I think it would be nice to have the option to hyperlink with different text showing, like any basic HTML hyperlinking. Like I can even do in this forum if I needed to.
Visually, having the url just there isn’t appealing.
It’s simple Bill. In the age of the internet, we want an URL in a text field. This is about the simplest thing you could ever ask of a web based product. Albeit an extremely limited product…
Indeed, I totally agree. However, I am only offering the community insight about a relatively useful approach to overcome this essential [web link] requirement that has been asked for and addressed by many apps since what - late 1997?
It’s not as if the separation of URLs and link names is a new thing, right? In fact, to put this into perspective, it’s very likely that this basic [web] concept was possible before the Airtable developers were born.
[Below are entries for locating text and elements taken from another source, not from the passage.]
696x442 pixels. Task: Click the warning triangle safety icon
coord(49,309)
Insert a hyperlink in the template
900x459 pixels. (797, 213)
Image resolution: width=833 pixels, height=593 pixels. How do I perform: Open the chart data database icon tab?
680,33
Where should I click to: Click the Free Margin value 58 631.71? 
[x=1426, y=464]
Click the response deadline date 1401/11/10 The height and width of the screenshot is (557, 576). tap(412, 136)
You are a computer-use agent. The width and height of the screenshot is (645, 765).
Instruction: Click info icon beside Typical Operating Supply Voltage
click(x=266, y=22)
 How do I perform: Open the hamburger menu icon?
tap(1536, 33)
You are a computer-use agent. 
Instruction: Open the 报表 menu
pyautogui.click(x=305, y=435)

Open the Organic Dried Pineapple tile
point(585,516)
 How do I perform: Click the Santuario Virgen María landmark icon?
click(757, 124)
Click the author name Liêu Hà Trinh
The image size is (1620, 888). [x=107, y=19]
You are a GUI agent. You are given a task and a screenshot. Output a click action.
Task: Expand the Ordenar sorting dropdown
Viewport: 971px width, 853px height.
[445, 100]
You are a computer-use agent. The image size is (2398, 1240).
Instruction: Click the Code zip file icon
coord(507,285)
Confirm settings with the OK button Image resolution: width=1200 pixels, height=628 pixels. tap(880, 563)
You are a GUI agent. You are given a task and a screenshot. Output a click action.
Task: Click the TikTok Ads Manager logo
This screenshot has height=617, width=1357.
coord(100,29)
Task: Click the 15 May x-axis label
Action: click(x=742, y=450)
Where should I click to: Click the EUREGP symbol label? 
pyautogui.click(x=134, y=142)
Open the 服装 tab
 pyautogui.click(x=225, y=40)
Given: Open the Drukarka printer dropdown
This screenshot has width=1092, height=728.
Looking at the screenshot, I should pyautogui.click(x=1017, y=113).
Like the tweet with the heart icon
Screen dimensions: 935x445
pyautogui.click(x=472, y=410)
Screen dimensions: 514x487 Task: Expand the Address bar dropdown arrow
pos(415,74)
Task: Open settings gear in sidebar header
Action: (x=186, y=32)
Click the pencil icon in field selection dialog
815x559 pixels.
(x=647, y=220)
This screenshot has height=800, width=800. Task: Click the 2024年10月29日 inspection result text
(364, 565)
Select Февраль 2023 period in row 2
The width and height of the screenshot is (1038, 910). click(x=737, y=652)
It is, and this specific request was initially created in 2016, so it’s coming up on half-a-decade. No reasonable and common feature expectation should be allowed to languish for a half-decade which is roughly the equivalent of 35 Internet years.
What’s the Problem?
My hypothesis is that this feature is challenging for the Airtable team because of some early architectural choices. Have you often wondered why so many Airtable apps suffer from formula field bloat? (i.e., multiple formula fields that serve to create intermediate or final values from other field values)
Unlike the vast majority of spreadsheet apps where multiple property layers make it possible for a single cell to have both a formula and a value, Airtable doesn’t support this design. And I believe that the inability to store a URL with a link name and render it with grace and beauty is because of this design limitation.
But even if my assessment is accurate, we can’t broadly indict Airtable for making this design choice any more than we can assume they aren’t doing something about it as we chat. This, and many other seemingly obvious requirements, happen in all products and tend to wane as the product and the customer base matures.
In the meantime, there are now a few remedies where there were none at all just 6 months ago. They’re not ideal remedies and they often require scripting in a “code-free” solution, a deep irony that does not escape my sense of humour.
Apparently you didn’t read my response or I wasn’t entirely clear in my prose. Airtable is actually more than five years old and they do support linked URLs as evidenced by my screen shots. I don’t build or support any Airtable solution that openly displays URLs unless specifically asked to do so by my clients.
I get it; you’re upset that Airtable doesn’t work like other products in the “sheets” genre; that’s a fair criticism that I fully agree with and stated as much. However, dredging up complaints from 2018 that are no longer completely accurate reflections about the current state of Airtable is not helpful to users or to encourage Airtable to do better.
Scandalous?
In the grand scheme of things that should be addressed in Airtable, this feature doesn’t even make the top 25. :winking_face: If lack of integrated and native support for embedded field is scandalous, half the stuff I delivered to clients last week should be on the front page of the Enquirer.
The real problem was that it wasn’t documented that URLs can be added by enabling a long text to with rich text formatting… This the enables full URL functionality. However, I couldn’t find a single reference in any support material explaining this…
Yep - this approach is not ideally documented to show these dependencies. But, rich-text implies embedded links which [then] implies the use of a [long] text field as if it were simply a smart [short] text field with embedded URL abilities. It’s the classic definition of a workaround, so it’s not surprising this is not fully documented.
What’s more surprising is Airtable 's markdown documentation doesn’t appear to reflect the actual behaviour of rich-text links.
I find that I am able to enter some Markdown formatting when typing text, such as bold, italic, lists, checkboxes, but not others.
I find that if I copy/paste text, Airtable does some behind-the-scenes processing to adjust Markdown code. For example, if I copy bold text from a rich text field and paste it in a different app, it won’t be bold in the other app. If I copy Markdown source text into a rich text field, the markdown syntax is escaped and shows up as plain text.